The U.S.and its Western allies need to put an end to this:
On the shipping label, the Chinese drones were billed as heavy-duty cropdusters, the kind used by orchards and big farms. But the identity of the buyer — a Russian company that purchased a truckload of the aircraft in early May at nearly $14,000 each — hinted at other possible uses.
The drones’ potential military value, ironically, had been noted by Russia’s government, which last year seized four aircraft of the same model in eastern Ukraine and claimed that Kyiv was planning to use them for chemical warfare. The sturdy all-weather quadcopters are built to carry payloads of nearly 70 pounds and are designed to glide at treetop level trailing a fog of liquid chemicals.
Whatever their intended use, the drones were on the final leg of a trek across Central Asia when they were intercepted by customs officers near the border between Kazakhstan and Kyrgyzstan. To U.S. officials recounting the events weeks later, the episode was unusual: More often than not, they said, such goods pass into Russia uninterrupted.
The seizure of the drones was hailed as a rare victory in a whack-a-mole effort to halt the flow of banned hardware and electronics pouring into Russia in support of its war effort in Ukraine. Blocked from procuring military goods from Western countries, Moscow has increasingly looked for help from the former Soviet states of Central Asia, some of which are historically and financially bound to Russia but also trade extensively with Europe and China.
Biden administration officials say they are particularly concerned about the role played by Kyrgyzstan, the country from which the drone shipment originated. The mountainous, landlocked country of 6.7 million people was once the southern frontier of the Soviet empire, and it is now home to numerous businesses that have become a conduit for Western and Asian goods that Russia can’t legally obtain elsewhere, officials said in interviews.
And we are:
After months of fruitless visits to the Kyrgyz capital of Bishkek by a stream of U.S. and European diplomats, the Biden administration is preparing new economic measures to pressure the country to halt the trade, according to two U.S. officials familiar with the plans. The actions, which in the past have included sanctions or a “blacklisting” of companies accused of violations, could come as early as this week, said the officials, who spoke on the condition of anonymity to discuss diplomatically sensitive deliberations.

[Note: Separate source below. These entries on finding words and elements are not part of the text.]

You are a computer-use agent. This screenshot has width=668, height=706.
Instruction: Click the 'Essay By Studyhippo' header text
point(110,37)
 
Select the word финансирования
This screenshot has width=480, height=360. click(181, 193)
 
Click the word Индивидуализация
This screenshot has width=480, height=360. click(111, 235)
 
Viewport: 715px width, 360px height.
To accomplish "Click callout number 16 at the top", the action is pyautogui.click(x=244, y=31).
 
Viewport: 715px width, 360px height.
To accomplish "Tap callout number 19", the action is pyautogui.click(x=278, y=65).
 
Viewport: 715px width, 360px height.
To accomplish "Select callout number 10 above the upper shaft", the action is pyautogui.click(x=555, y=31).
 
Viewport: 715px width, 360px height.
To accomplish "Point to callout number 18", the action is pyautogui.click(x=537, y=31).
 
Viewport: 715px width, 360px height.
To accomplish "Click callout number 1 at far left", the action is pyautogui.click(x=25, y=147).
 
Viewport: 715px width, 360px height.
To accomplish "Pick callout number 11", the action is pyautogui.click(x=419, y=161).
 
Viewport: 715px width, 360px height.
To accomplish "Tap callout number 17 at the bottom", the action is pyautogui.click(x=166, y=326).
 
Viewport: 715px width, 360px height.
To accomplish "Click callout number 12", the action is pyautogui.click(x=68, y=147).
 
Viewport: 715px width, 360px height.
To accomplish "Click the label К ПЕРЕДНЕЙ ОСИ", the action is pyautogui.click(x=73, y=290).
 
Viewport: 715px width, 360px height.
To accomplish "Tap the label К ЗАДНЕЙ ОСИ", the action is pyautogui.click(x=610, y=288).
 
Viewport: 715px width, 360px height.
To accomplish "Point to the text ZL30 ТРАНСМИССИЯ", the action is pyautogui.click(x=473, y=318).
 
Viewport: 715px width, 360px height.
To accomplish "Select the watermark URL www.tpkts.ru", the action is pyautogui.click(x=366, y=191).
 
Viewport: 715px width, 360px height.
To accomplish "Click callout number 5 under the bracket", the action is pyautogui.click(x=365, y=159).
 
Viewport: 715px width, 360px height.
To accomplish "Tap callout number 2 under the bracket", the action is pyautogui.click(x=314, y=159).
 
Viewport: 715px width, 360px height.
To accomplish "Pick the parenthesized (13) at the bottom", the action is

“Kyrgyzstan, while small relative to other countries, is a clear example of every factor at play at once to create an unacceptably [sanctions] evasion-friendly environment,” the senior official said...
Former USSR republics bordering on Russia are in a difficult position, lacking the political and economic will to confront their aggressive neighbor. Russia considers them essentially vassal states, perhaps someday to be reconstituted into a Greater Russia just as Putin wanted to happen with Ukraine. But some are doing a better job of enforcing sanctions than Kyrgyzstan, and maximum pressure needs to be applied at this crucial phase of Putin's criminal war in Ukraine. Allowing him to resupply deadly military equipment and components through a black market bazaar in Kyrgyzstan is unacceptable.